閉経の概念は最終月経から1年間生理がないことなので、最終月経から2年後、3年後におりものがあると
なんだろう、って思う方が多いと思います。
今回は、よくある原因についてのことですが、閉経しても、婦人科疾患になることがあるので
キチンと受診することを強くお勧めします。
「おりもの」の原因とは?
萎縮性膣炎と言われるものが原因のことが多く、閉経後の女性に多くみられる症状で、女性ホルモン(エストロゲン)の低下により膣粘膜が薄く、乾燥しやすくなることで起こります。
その結果、かゆみ・痛み・乾燥感・性交痛・おりものの異常・頻尿や尿道の違和感などが現れることがあります。

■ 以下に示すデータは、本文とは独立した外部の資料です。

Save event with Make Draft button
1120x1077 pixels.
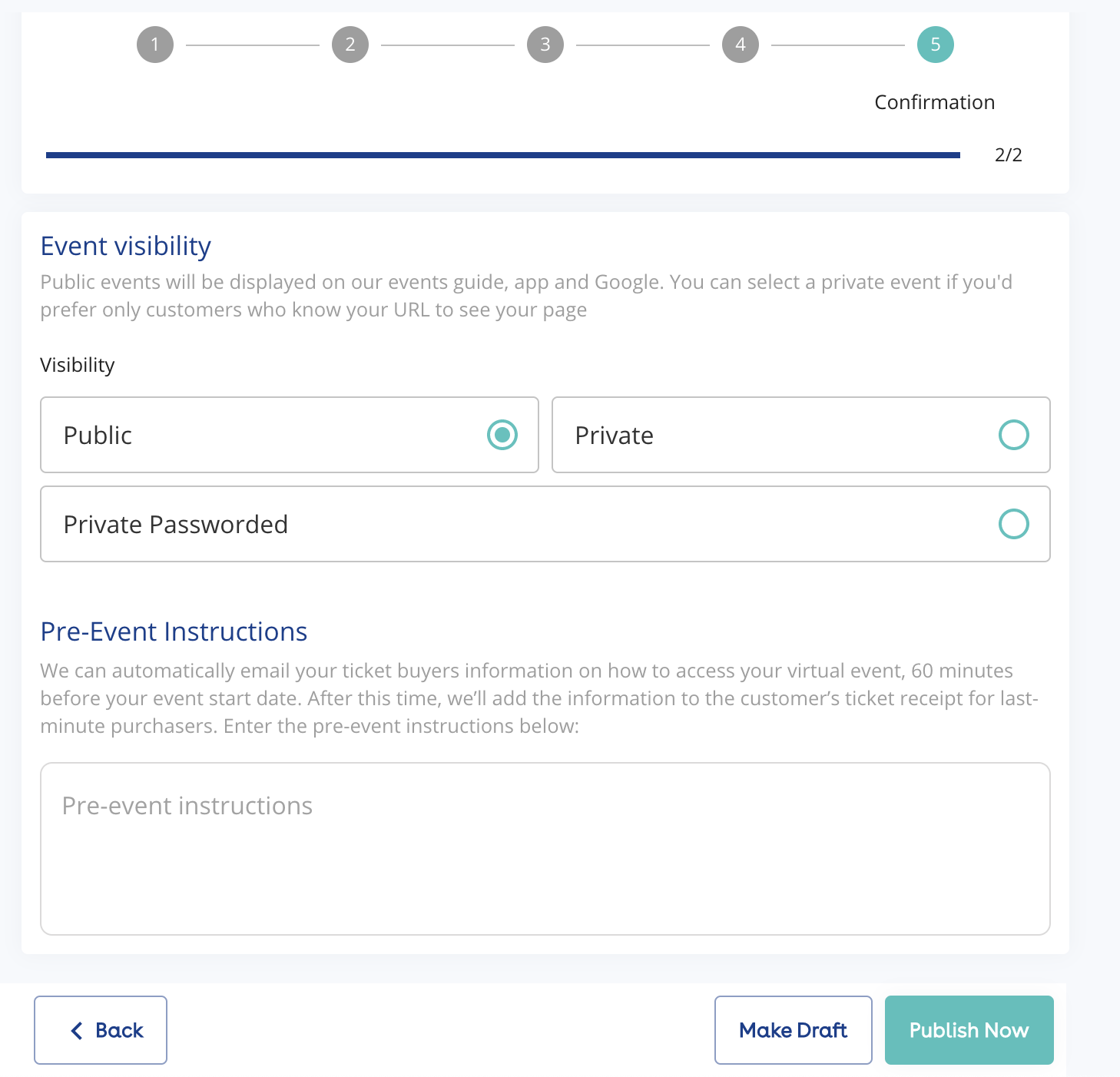793,1030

ホルモンの変化に伴う自然な体の移り変わりとはいえ、生活の質(QOL)に影響するため、気になる方も少なくありません。
病院での対応としては、
・ホルモン補充療法(エストロゲンの局所投与など)
・保湿剤や潤滑ジェルの使用
・感染症がある場合は抗菌薬治療
といった治療が一般的ですが、特に何もお薬が処方なく、という場合も多いかもしれません。
東洋医学の視点から見る萎縮性膣炎
東洋医学では「膣炎」や「萎縮」という病名はありませんが、症状を「気血水のバランス」や「臓腑の働き」からとらえます。
〇 腎のエネルギー不足(腎陰虚)
女性の生理・妊娠・更年期などの変化は「腎」と深く関わります。閉経後、腎の陰(潤いを与える力)が不足すると、膣の乾燥や熱感が出やすくなります。

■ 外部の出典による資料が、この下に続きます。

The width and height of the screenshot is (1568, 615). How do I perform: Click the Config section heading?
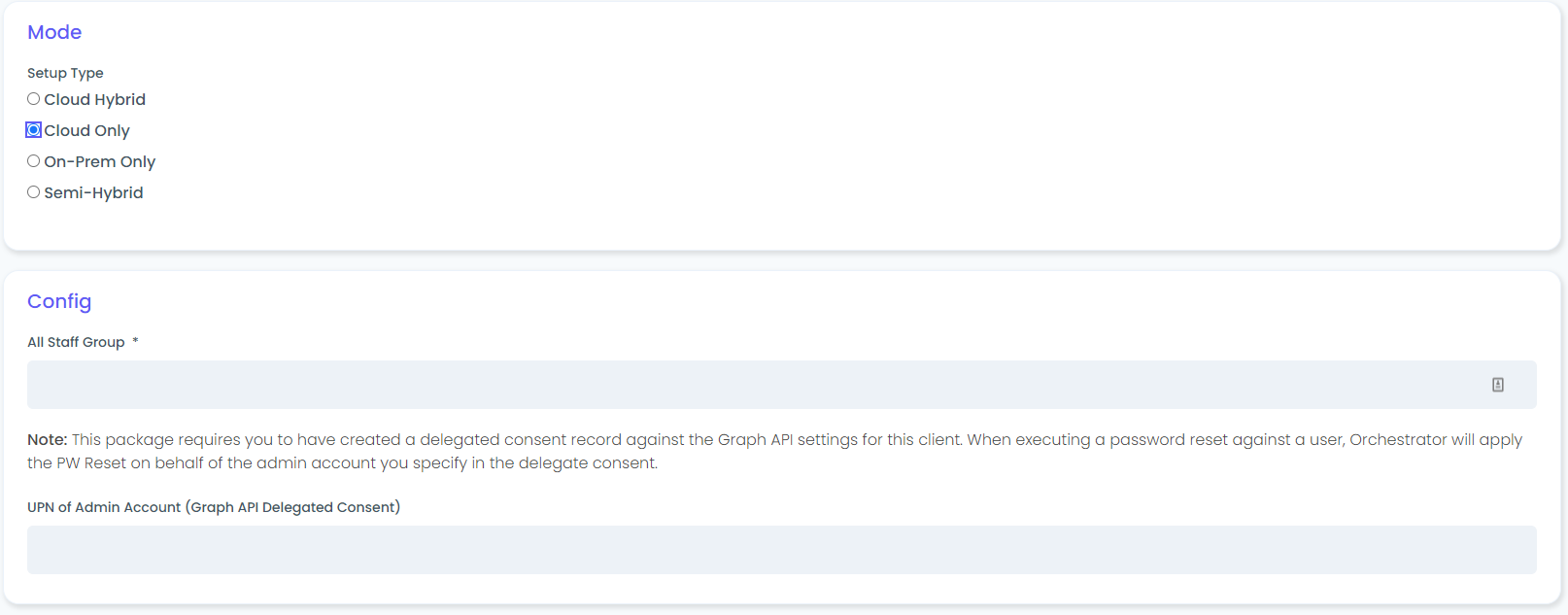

→ 口や喉の渇き・ほてり・寝汗・耳鳴りなども伴うことが多いです。
〇血の不足(血虚)
血が不足すると、粘膜に栄養や潤いが届かず、乾燥やかゆみを生じやすくなります。
→ 肌や髪の乾燥・不眠・めまいを伴う場合もあります。
〇気血の巡りの滞り(瘀血)
閉経後は血の流れが滞りやすく、骨盤内の循環が悪くなると膣の違和感や痛みにつながることがあります。
→ 下腹部の張り・刺すような痛み・手足の冷えがサインです。
【東洋医学的なケア方法】
食養生
黒ごま・黒豆・山芋・くるみ → 腎を養う
クコの実・なつめ・ほうれん草 → 血を補う
温かいスープや雑炊など消化にやさしいもの
生活習慣
下半身を冷やさない
適度な運動やストレッチで血流を促す
睡眠をしっかりとり、腎の休養を大切に
萎縮性膣炎はホルモン低下による自然な変化ですが、放っておくと不快症状が長引き、生活に影響します。
西洋医学の治療をうまく取り入れつつ、東洋医学的に「腎を養い、血を補い、巡りを整える」視点で体をケアすることで、より快適に過ごせるようになると思います。
日々の生活の改善からの症状の変化は緩やかではありますが、よくなってきたら少しさぼってもからだは保ってくれることが多いですよ。